# Start of Information supplied

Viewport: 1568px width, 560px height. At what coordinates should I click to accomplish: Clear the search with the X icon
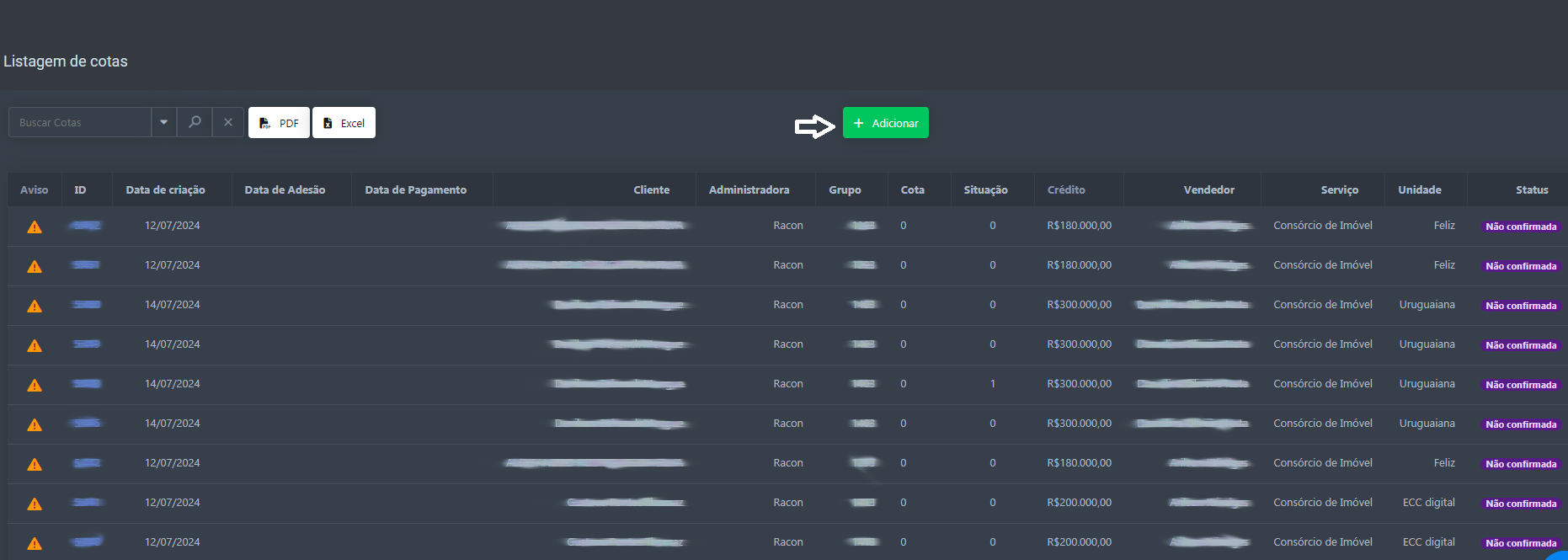(228, 122)
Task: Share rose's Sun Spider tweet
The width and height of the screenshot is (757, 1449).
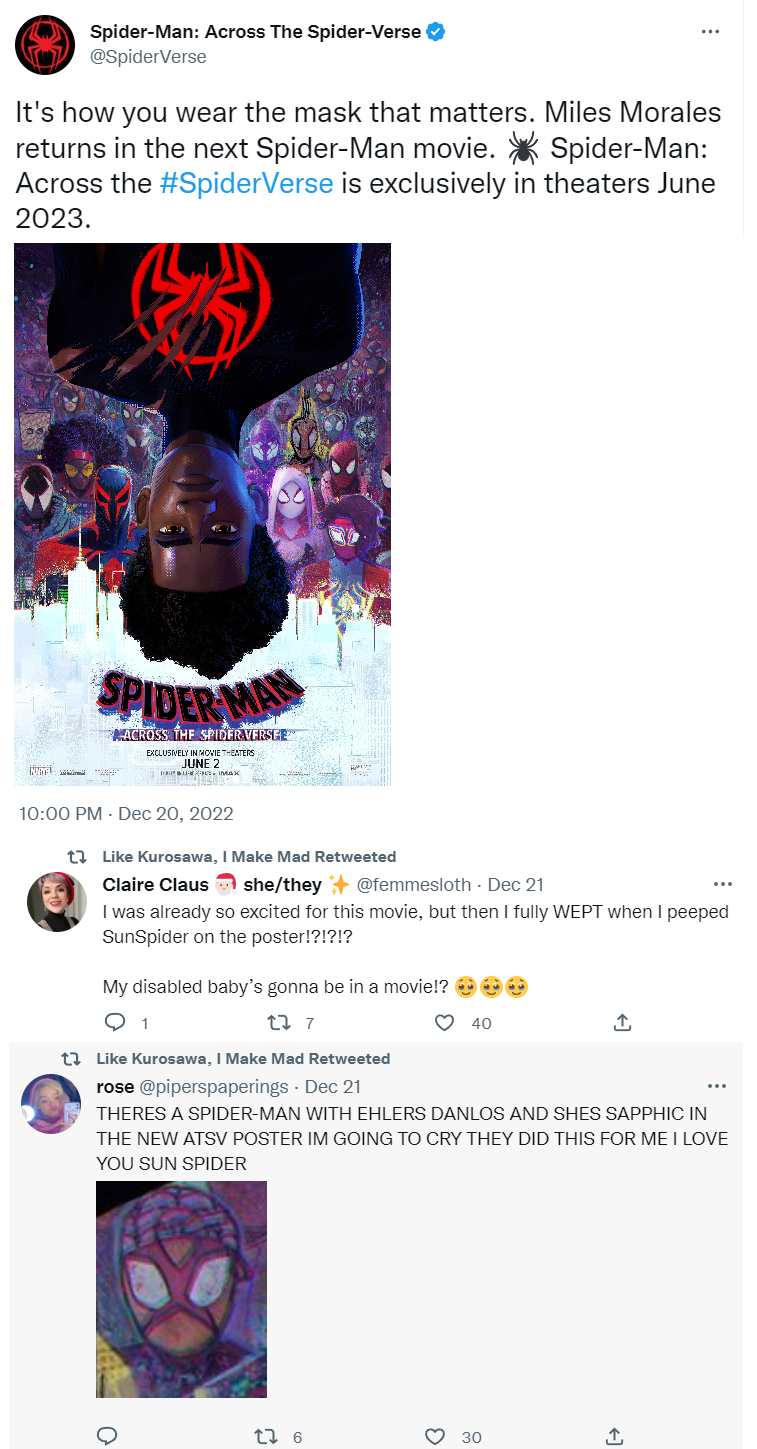Action: click(617, 1436)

# End of Information supplied

Aim —
Copy the text of every row above word for word, leaving out the pictures.

Solution to this problem —
Viewport: 1568px width, 560px height. At what coordinates should I click to accomplish: Clear the search with the X icon
(228, 122)
Task: Share rose's Sun Spider tweet
The width and height of the screenshot is (757, 1449).
Action: click(617, 1436)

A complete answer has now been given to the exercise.